D’après les retours obtenus en publiant sur ton blog : l’intérêt pour les questions de la surveillance et de l’intimité numérique, c’est une préoccupation qui touche le « grand public » ou plutôt une audience libriste, tech-savvy et geek-friendly ?
En fait, ça touche tout le monde, mais pas toujours de la même façon. Les personnes qui s’intéressent à l’histoire savent l’impact négatif qu’a eu la surveillance de la Stasi (Allemagne de l’Est) sur ses citoyens. Mais ce ne sont pas forcément les plus calées en informatique et elles ont du mal à comprendre le fonctionnement des GAFAM, de la gratuité, etc. D’autres, souvent plus jeunes, sont plus familières avec la technologie et comprennent intuitivement les dangers de la surveillance. Pour eux, le livre met des mots sur cette intuition et j’espère qu’ils prendront le temps d’expliquer cela autour d’eux.
Et qu’est-ce qui te ferait le plus flipper, que ton ouvrage soit obsolète dans cinq ans, ou qu’il soit encore d’actualité dans cinq ans ?

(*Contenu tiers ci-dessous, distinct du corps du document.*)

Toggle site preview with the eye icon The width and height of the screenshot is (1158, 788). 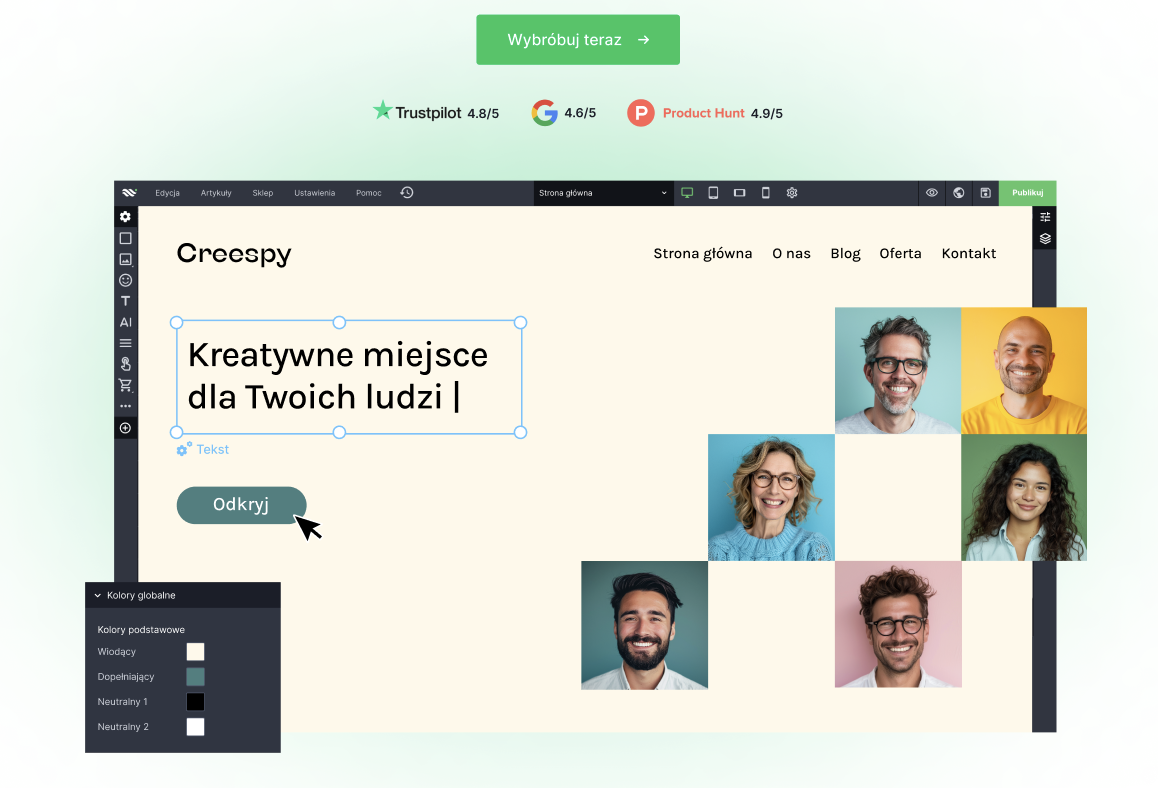(931, 192)
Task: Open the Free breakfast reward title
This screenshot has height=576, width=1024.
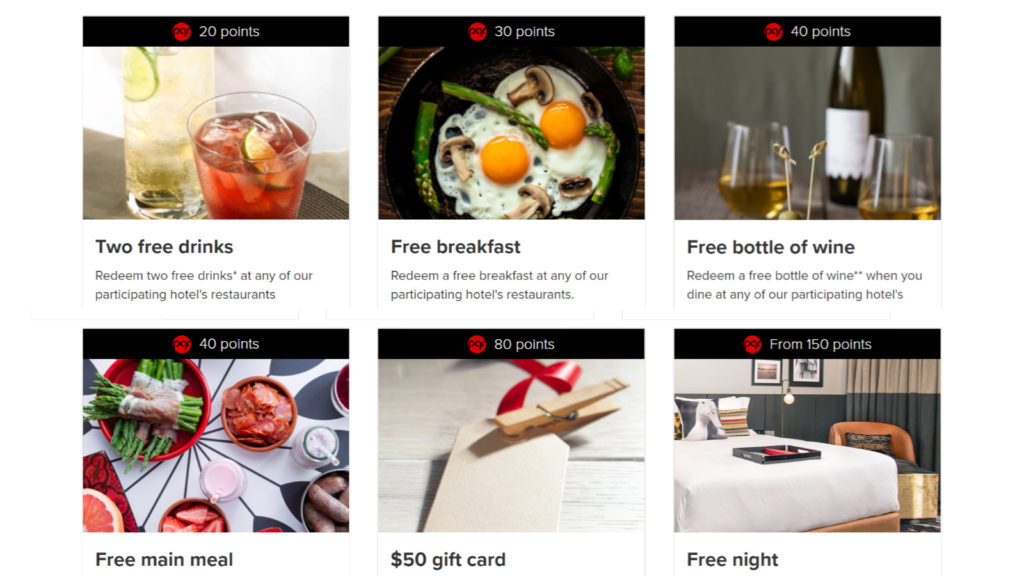Action: [x=455, y=247]

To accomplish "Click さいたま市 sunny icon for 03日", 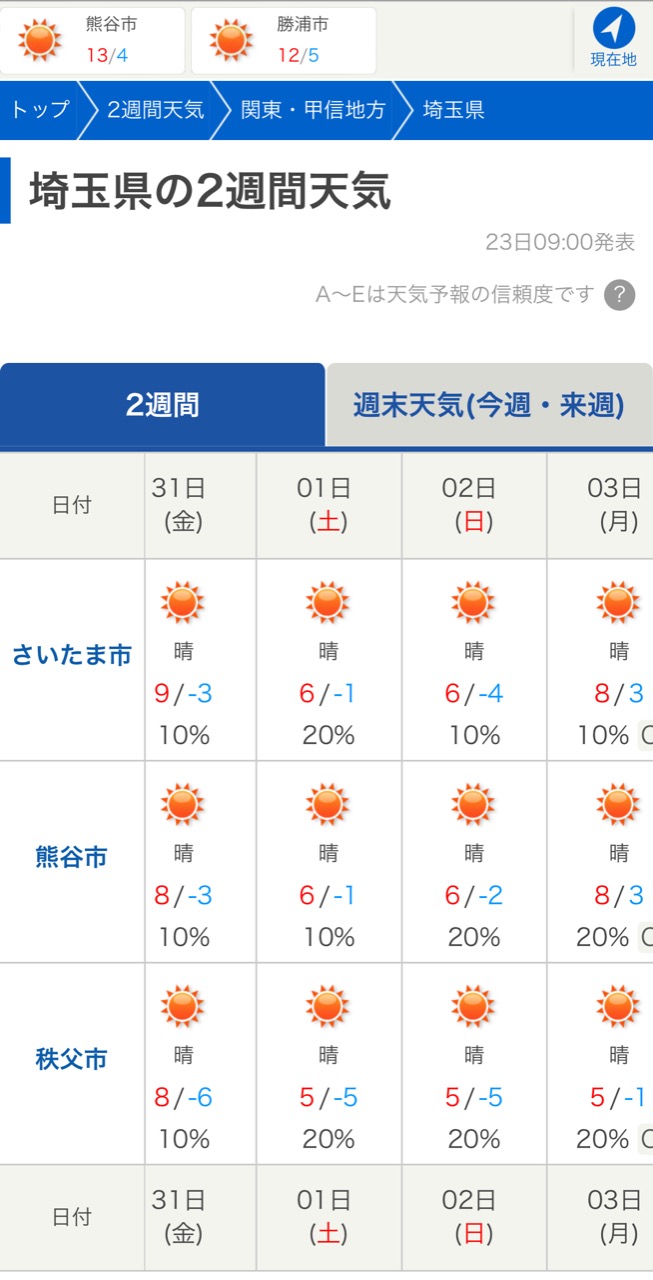I will point(618,603).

En fait, je crois que les différentes parties du livre vont vieillir de façon différente. Les deux premières, où j’explique la surveillance, vont vieillir doucement. Les exemples utilisés vont vieillir car les gens ont la mémoire courte, mais le raisonnement va tenir assez longtemps. La troisième partie, sur le concept de SIRCUS (Système d’Information Redonnant le Contrôle aux UtilisateurS) devrait bien vieillir car reposant sur des principes pérennes comme l’utilisation de la cryptographie, la décentralisation, le logiciel libre, etc. À l’inverse, la dernière partie, qui mentionne des logiciels, vieillira bien plus vite.
Chez Framasoft, on aime beaucoup C&F éditions, la maison de Hervé le Crosnier, dont le catalogue permet de s’instruire sur les communs et le numérique. Comment s’est passée votre collaboration ? Le fait que cet ouvrage ait été pré-publié sur ton blog vous a-t-il posé problème ?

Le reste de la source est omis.